▶ [INSTRUCTIONS]
1 > Repeat the part of the Iraq commentary below that opens with the words containing "To anyone who" and closes with "1914 and 1932.".
2 > Condense the paragraph of the Iraq commentary that begins "To anyone who knows the history of Iraq" into one or two shorter sentences, keeping its main facts.
3 > Answer each question using the Iraq commentary below:
(a) In which decade, according to the subtitle, did the British make many of the same nation-building mistakes?
(b) How many Ottoman provinces did the British try to join into an Iraqi nation?
(c) Who thought charging into Iraq last March wasn't such a great idea?

▶ [SOURCE PASSAGE]

Commentary: Iraq: Repeating A Painful History
The British made many of the same nation-building mistakes in the 1920s

To anyone who knows the history of Iraq, the fierce resistance directed at the American forces occupying the country will come as no surprise. America's British allies encountered an early 20th-century version of the same when they attempted to cobble three Ottoman provinces into an Iraqi nation between 1914 and 1932.


Awareness of that dismal chapter was one reason the British Foreign Office's Arabists thought charging into Iraq last March wasn't such a great idea.

▶ [SUPPLIED DATA]
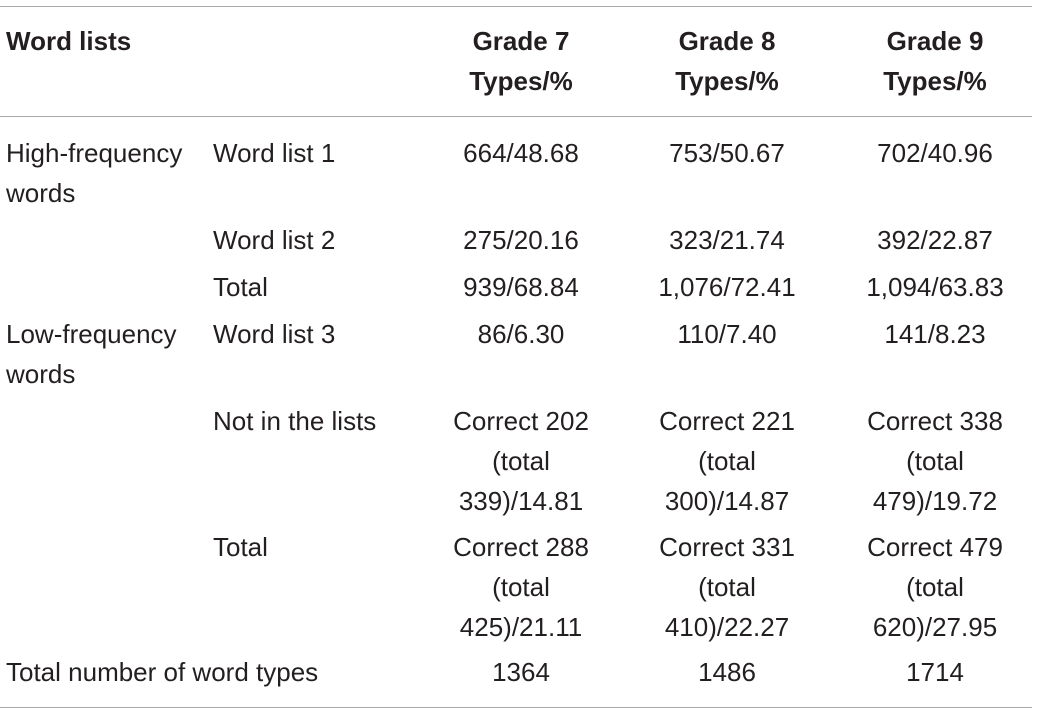  Describe the element at coordinates (727, 153) in the screenshot. I see `cell-g8: 753/50.67` at that location.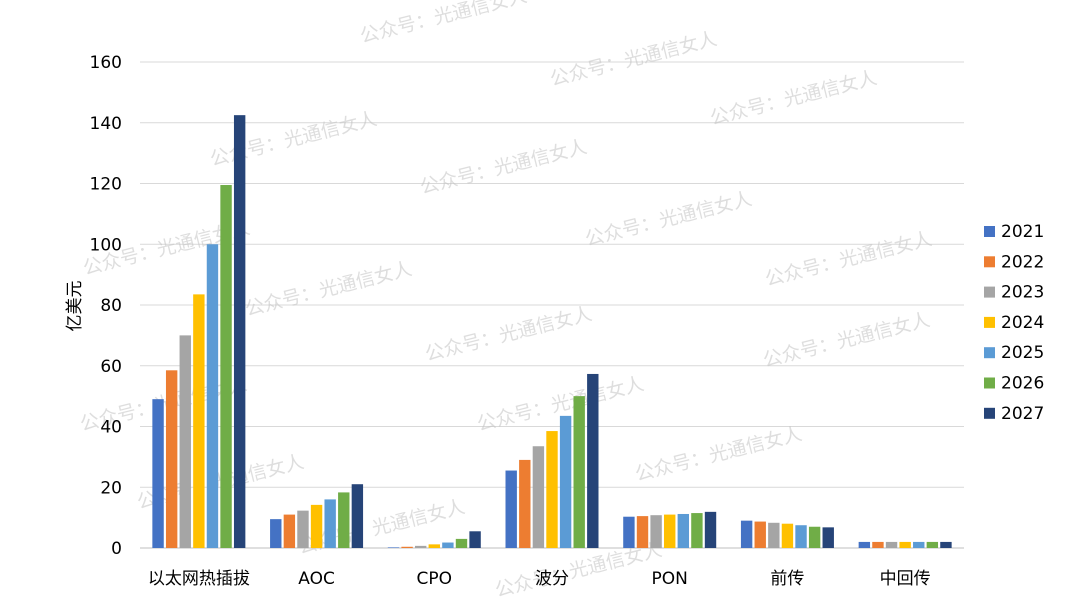 The width and height of the screenshot is (1080, 607). I want to click on y-tick-label: 0, so click(116, 549).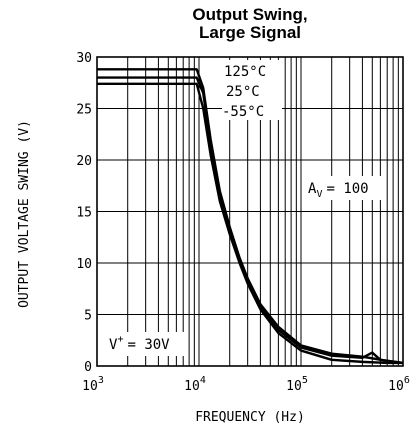 The width and height of the screenshot is (417, 440). What do you see at coordinates (114, 345) in the screenshot?
I see `supply-label-base: V` at bounding box center [114, 345].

▶ [ACTIVITY ANSWERS]
1 >
To anyone who knows the history of Iraq, the fierce resistance directed at the American forces occupying the country will come as no surprise. America's British allies encountered an early 20th-century version of the same when they attempted to cobble three Ottoman provinces into an Iraqi nation between 1914 and 1932.

2 > Fierce resistance to the American forces occupying Iraq is no surprise to those who know its history. Between 1914 and 1932, the British met similar resistance while trying to join three Ottoman provinces into an Iraqi nation.

3 >
(a) The 1920s.
(b) Three.
(c) The British Foreign Office's Arabists.